Muse on ‘Drones’: ‘This is our best album, we haven’t been able to say that for a while’

The band release their seventh studio album in June

Muse frontman Matt Bellamy has labelled the band’s upcoming new album ‘Drones’ as the group’s “best”.

The band release their seventh studio album ‘Drones’ on June 8, their follow-up to 2012’s ‘The 2nd Law’. Speaking to IHeartRadio recently, Bellamy said that he would recommend new listeners of Muse to start with this forthcoming release.

“On the last album [‘The 2nd Law’], we experimented a lot and did a lot that was outside of our genre. We got into electronic music. Now on the album we thought it would be good to go back to a more ‘rock’ sound,” Bellamy said.

“I can say this: this album is our best album,” he added. “I haven’t been able to say that for a while, but this album is our best album – so feel free to start on this one, just don’t worry about the others.”

Watch the video interview in full below.

http://www.youtube.com/watch?v=d8X-GEnj3QM

Matt Bellamy recently spoke about the inspiration behind ‘Drones’ in a new interview, revealing that he was reading the book Predators: The CIA’s Drone War On Al Qaeda by Professor Brian Glyn Williams while writing the album.
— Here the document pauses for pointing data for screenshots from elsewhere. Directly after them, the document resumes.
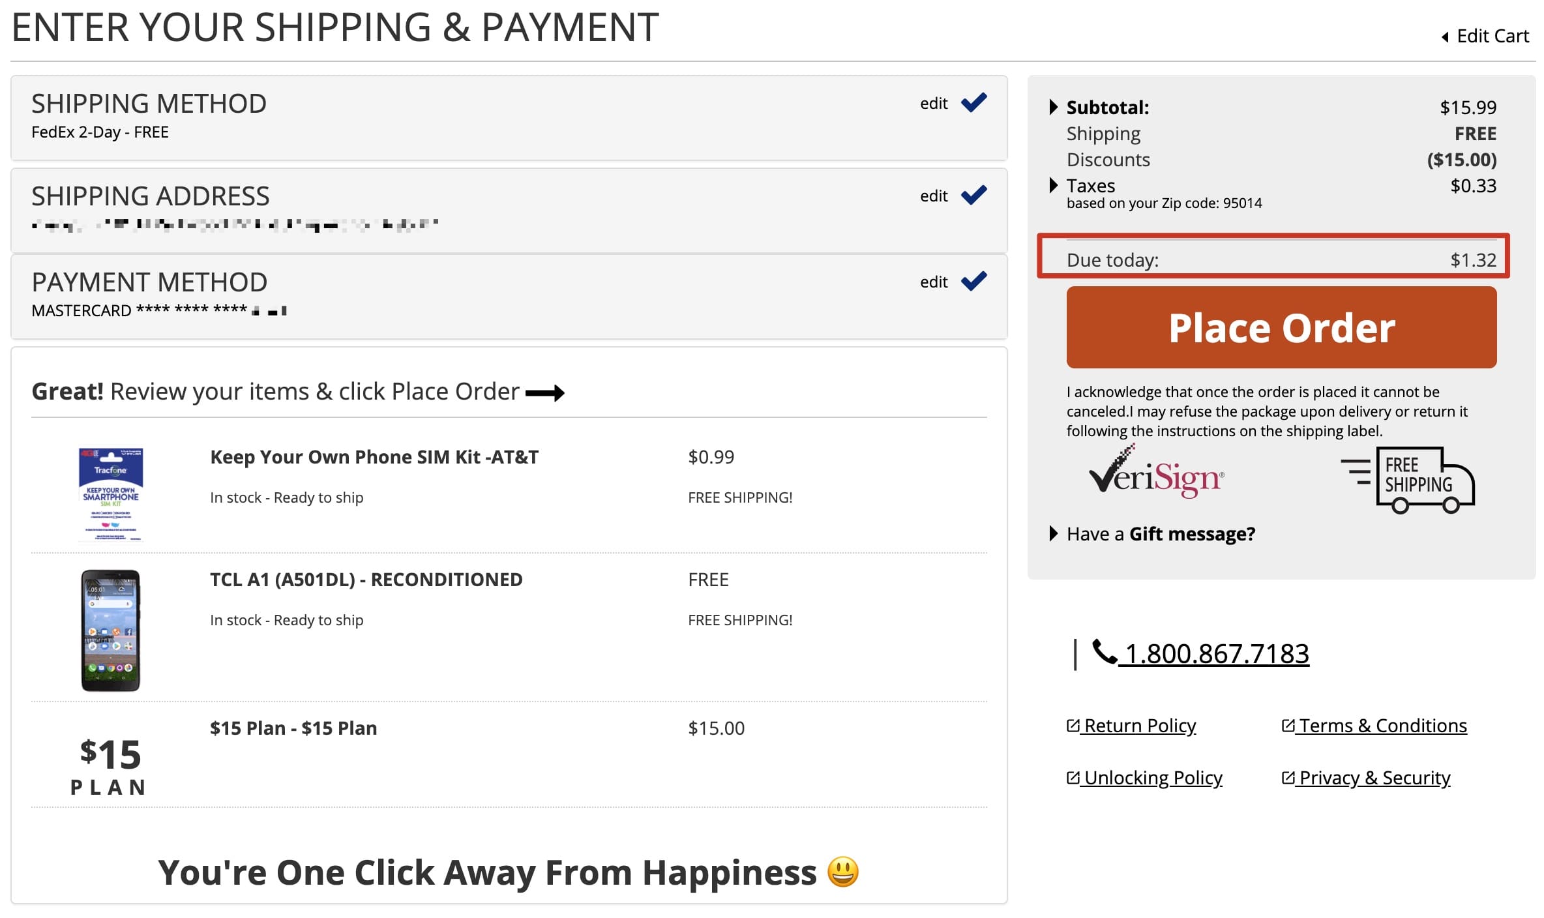Viewport: 1544px width, 918px height.
Task: Open the Terms & Conditions link
Action: click(x=1382, y=726)
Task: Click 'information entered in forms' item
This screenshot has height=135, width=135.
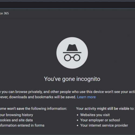Action: (x=22, y=125)
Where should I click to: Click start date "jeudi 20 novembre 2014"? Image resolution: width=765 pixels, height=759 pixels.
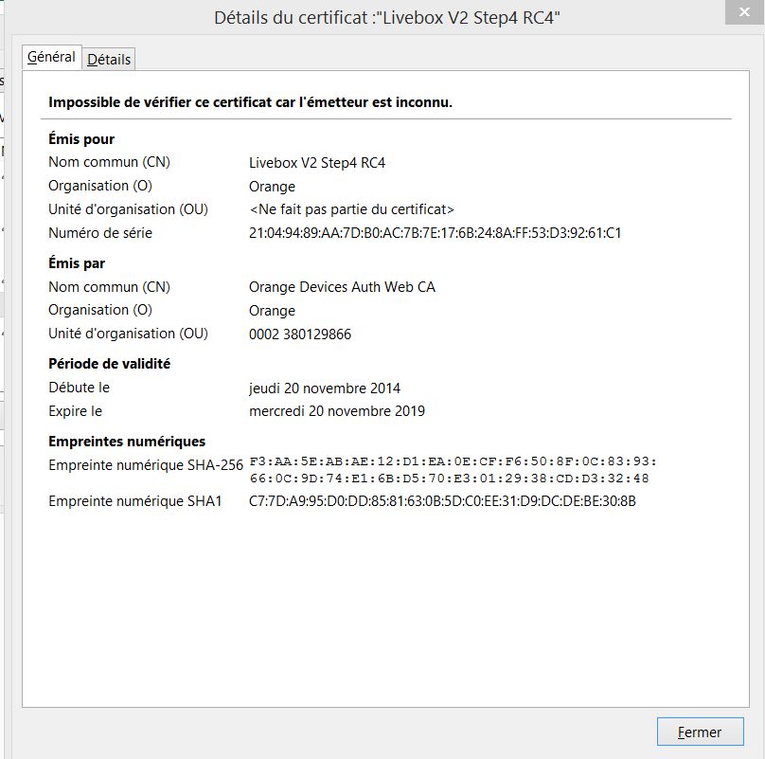325,388
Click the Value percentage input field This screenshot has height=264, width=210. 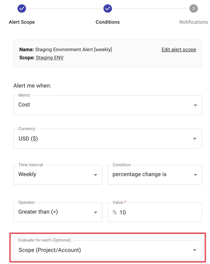tap(155, 212)
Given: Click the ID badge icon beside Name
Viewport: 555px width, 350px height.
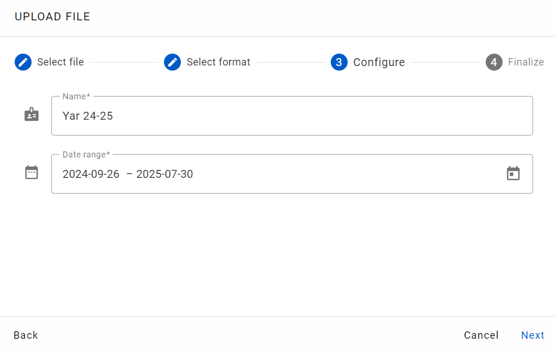Looking at the screenshot, I should tap(32, 115).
“I was shocked. I didn’t know how prolific drone usage has been,” he told Rolling Stone. “I always perceived Obama as an all-around likable guy. But from reading the book, you find out that most mornings he wakes up, has a breakfast and then goes down to the war room and makes what they call ‘kill decisions.’ He makes that decision based on a long chain of intelligence people who, as we all know, can be very unreliable.”

Muse’s new album ‘Drones’: everything we know so far

Bellamy also explains how being able to play every song live was what motivated the band and informed their songwriting. “Our intention was to go back to how we made music in the early stages of our career,” he adds, “when we were more like a standard three-piece rock band with guitar, bass and drums.”

“We probably spent more time in the control room, fiddling with knobs and synths and computers and drum machines than actually playing together as a band. As I look back at the last three albums, each one had progressively less and less songs that we could play live.”